Qu’est-ce que le règlement DORA ?
Issu d’une série de mesures relatives à la finance numérique en Europe (Digital finance package), le règlement européen 2022/2554 sur la résilience opérationnelle numérique du secteur financier (Digital Operational Resilience Act, « DORA ») établit des règles en matière de cyber-sécurité et de gestion des risques informatiques, dont le risque d’origine cyber, pour un grand nombre d’entités financières.
Le règlement comprend notamment des dispositions imposant aux entités financières :
- la mise en œuvre d’un cadre de gestion du risque lié aux TIC dont le risque cyber fait partie ;
- la notification des incidents majeurs liés aux TIC aux autorités compétentes ;
- la réalisation de tests de résilience opérationnelle numérique ;
- la gestion du risque lié au recours à des prestataires tiers de services TIC, incluant notamment de nouvelles exigences au niveau contractuel ainsi que la tenue d’un registre d’information des accords contractuels conclus avec ces prestataires ;
- le partage volontaire des informations opérationnelles relatives aux menaces d’origine cyber et vulnérabilités entre acteurs du secteur financier.
Le règlement impose également un cadre de supervision au niveau européen pour les prestataires tiers de services TIC considérés comme « critiques », c’est-à-dire susceptibles d’avoir un impact systémique sur la stabilité, la continuité ou la qualité de la fourniture de services financiers dans l’Union Européenne.
Qui est concerné par le règlement DORA ?
Le règlement DORA impose un cadre de résilience numérique dont le périmètre inclut la majorité des institutions financières. Les entités assujetties sont listées à l’article 2(1) du règlement, incluant -notamment les sociétés de gestion de portefeuille, les infrastructures de marché, les entreprises d’investissement (telles que définies par l’article 4(1)(1) de la Directive MIF 2) ou les prestataires de services sur crypto-actifs.
Par ailleurs, un nouveau cadre de supervision européen s’applique aux prestataires tiers de services TIC considérés comme critiques, qui seront désignés par les trois autorités européennes de supervision (ESMA, EBA et EIOPA) en 2025 selon des critères exposés dans le règlement et dans un acte délégué de la Commission européenne sur la base du registre d’informations reporté par les entités financières.

[EXTRAIT DES DONNÉES]
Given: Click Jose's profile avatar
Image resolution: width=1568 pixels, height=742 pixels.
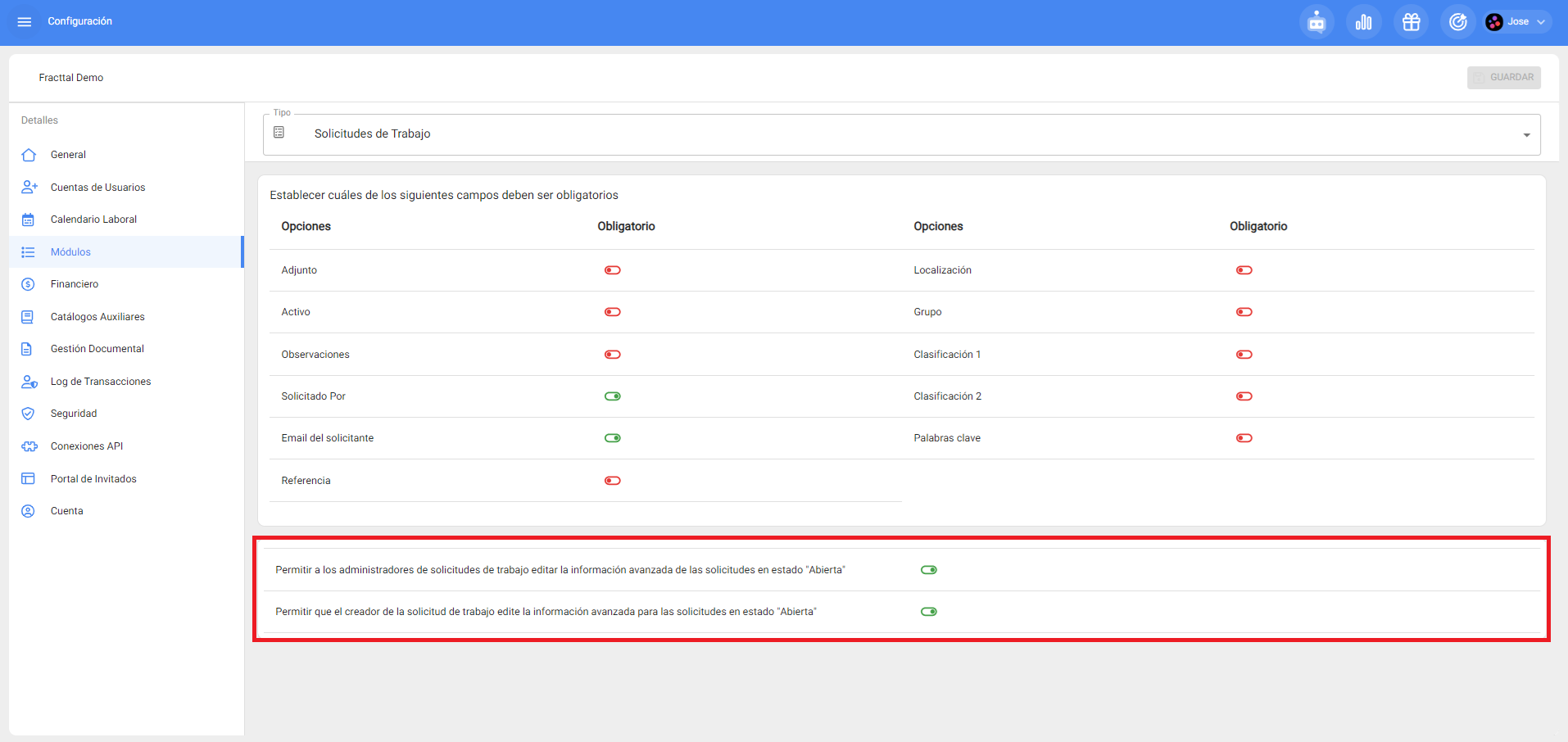Looking at the screenshot, I should pyautogui.click(x=1494, y=22).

[EXERCICES À FAIRE]
(1) Répondez à ces questions à partir du texte sur le règlement DORA :
(a) Quel est le numéro du règlement européen appelé DORA ?
(b) À quel article du règlement les entités assujetties sont-elles listées ?
(c) Quelles autorités désigneront les prestataires tiers de services TIC critiques, et en quelle année ?
(2) Dressez la liste de toutes les dispositions que le texte sur le règlement DORA présente comme imposées aux entités financières.
(3) Rédigez la suite du texte sur le règlement DORA, en commençant après sa dernière phrase.
Les lignes n'ont aucun lien avec le texte sur le règlement DORA.

[RÉPONSES]
(1)
(a) Le règlement européen 2022/2554.
(b) À l'article 2(1).
(c) Les trois autorités européennes de supervision (ESMA, EBA et EIOPA), en 2025.

(2)
- la mise en œuvre d'un cadre de gestion du risque lié aux TIC, dont le risque cyber fait partie ;
- la notification des incidents majeurs liés aux TIC aux autorités compétentes ;
- la réalisation de tests de résilience opérationnelle numérique ;
- la gestion du risque lié au recours à des prestataires tiers de services TIC, incluant notamment de nouvelles exigences au niveau contractuel ainsi que la tenue d'un registre d'information des accords contractuels conclus avec ces prestataires ;
- le partage volontaire des informations opérationnelles relatives aux menaces d'origine cyber et vulnérabilités entre acteurs du secteur financier.

(3)
Il est à noter que le règlement introduit un principe de proportionnalité au regard duquel certaines entités financières de petite taille, ainsi que les entités désignées sous le terme de « microentreprises », (définies à l’article 3 (60) de DORA) pourront bénéficier de régimes simplifiés ou allégés. Ainsi, en application de ce principe, DORA prévoit un cadre simplifié de gestion des risques liés aux TIC pour les microentreprises et les entités financières de plus petite taille fournissant certains services.
Certaines entités sont exclues du périmètre d’application à l’article 2(3) du règlement, incluant notamment :
- les gestionnaires de fonds d’investissement alternatifs qui gèrent, directement ou indirectement, par l’intermédiaire d’une société avec laquelle ils sont liés dans le cadre d’une communauté de gestion ou de contrôle, ou par une importante participation directe ou indirecte, des portefeuilles de FIA dont les actifs gérés ne dépassent pas le plafond AIFMD ;
- les personnes physiques ou morales exemptées en vertu des articles 2 et 3 de la Directive MIF 2.
Calendrier d’application du règlement DORA
Le règlement DORA sera applicable à partir du 17 janvier 2025.
Quelles sont les principales mesures du règlement DORA ?
Gestion du risque lié aux TIC
Le règlement prévoit un cadre harmonisé de gestion du risque lié aux TIC que les entités financières doivent intégrer pour parer au risque lié aux TIC de manière rapide, efficiente et exhaustive, et garantir un niveau élevé de résilience opérationnelle numérique.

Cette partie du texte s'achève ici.